**** TEXT SECTION ****

There are two previous studies that compare visible and near infrared optical quality in the human eye. 36,37 Double-pass measurements of modulation transfer functions in IR and green light appear to be similar. In this previous study, subtraction of background halos (noticeably different between IR and green) was critical. 36 The other study used an objective crossed-cylinder aberroscope to measure aberrations and reported that aberrations are virtually identical in near IR and green light. 37 However, the data analysis was mainly qualitative and limited to three eyes.
In this paper, we compare ocular aberrations between near IR (786 nm for laser ray tracing [LRT] and 788 nm for Shack-Hartmann [SH]) and visible illumination (543 nm) measured with two objective techniques, LRT and SH. These are experimental systems developed at Instituto de Optica (CSIC), Madrid, Spain and Imperial College, London, UK, respectively, but the conclusions drawn here can be extrapolated to recent unrelated commercially available instruments, based on similar principles. We performed measurements on 36 subjects with a wide range of ages, refractions, and ocular conditions (including old and surgical eyes), thus covering a wide range of aberrations and, potentially, ocular and retinal structural differences.
Laser Ray Tracing
Setup and Procedures.
The laser ray tracing technique (Fig. 1 A) has been described in detail elsewhere. 5,13,21,22,38 A set of 37 parallel laser pencils sequentially scans a 6.51-mm pupil in a 1-mm step-hexagonal pattern. Aerial images formed by the light reflected off the retina are simultaneously recorded on a high-resolution CCD camera. The centroid of each aerial image is estimated. The deviations of the centroids from the reference (which is the position of the centroid corresponding to the chief ray) are proportional to the local derivative of the wave aberration. The wave aberration is obtained from the sets of derivatives by means of a modal fitting to the Zernike polynomial basis (through seventh order). In previous studies using this technique, measurements were obtained using a 543-nm HeNe laser beam (Melles Griot, 5 mW). For this study, light from an IR (786 nm) laser diode coupled to an optical fiber (Schäfter + Kirchhoff, 15 mW) was inserted into the system using a pellicle beam splitter and coaligned to the green beam. Both lasers were attenuated, by means of neutral-density filters, and light exposure was at least one order of magnitude below safety limits. 39
Setting and Control Experiment.
Measurements were conducted at Instituto de Óptica, CSIC, Madrid, Spain. The system was calibrated to verify that it did not introduce chromatic aberration. For this purpose, we placed a calibrated aberrated phase plate 17 in front of a diffraction-limited artificial eye and measured its aberrations using green and IR light. Identical results were obtained for all aberration terms within the accuracy of the technique, including the defocus term, and replicated the nominal aberrations of the phase-plate.

****

- **WORK TASK A**
Answer from the text on eye aberrations:
(i) How many subjects were measured?
(ii) How many parallel laser pencils scan the pupil in laser ray tracing?
(iii) What wavelength was used for visible illumination?
- **WORK TASK B**
Write out the part of the text on eye aberrations starting with "Measurements were conducted" and going on through "of the phase-plate.".
The data comes from a separate source and has no connection to the text on eye aberrations.

**** INFORMATION SHOWN ****

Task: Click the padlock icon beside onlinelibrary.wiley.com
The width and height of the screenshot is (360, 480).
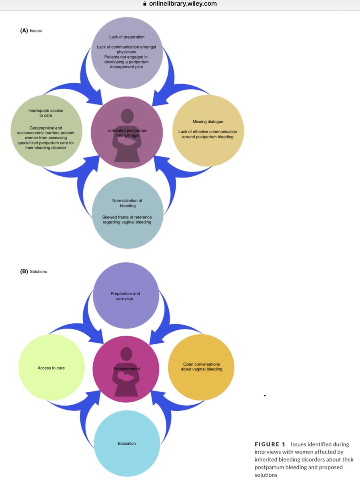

****

- **TASK RESPONSE A**
(i) 36 subjects
(ii) 37 laser pencils
(iii) 543 nm

- **TASK RESPONSE B**
Measurements were conducted at Instituto de Óptica, CSIC, Madrid, Spain. The system was calibrated to verify that it did not introduce chromatic aberration. For this purpose, we placed a calibrated aberrated phase plate 17 in front of a diffraction-limited artificial eye and measured its aberrations using green and IR light. Identical results were obtained for all aberration terms within the accuracy of the technique, including the defocus term, and replicated the nominal aberrations of the phase-plate.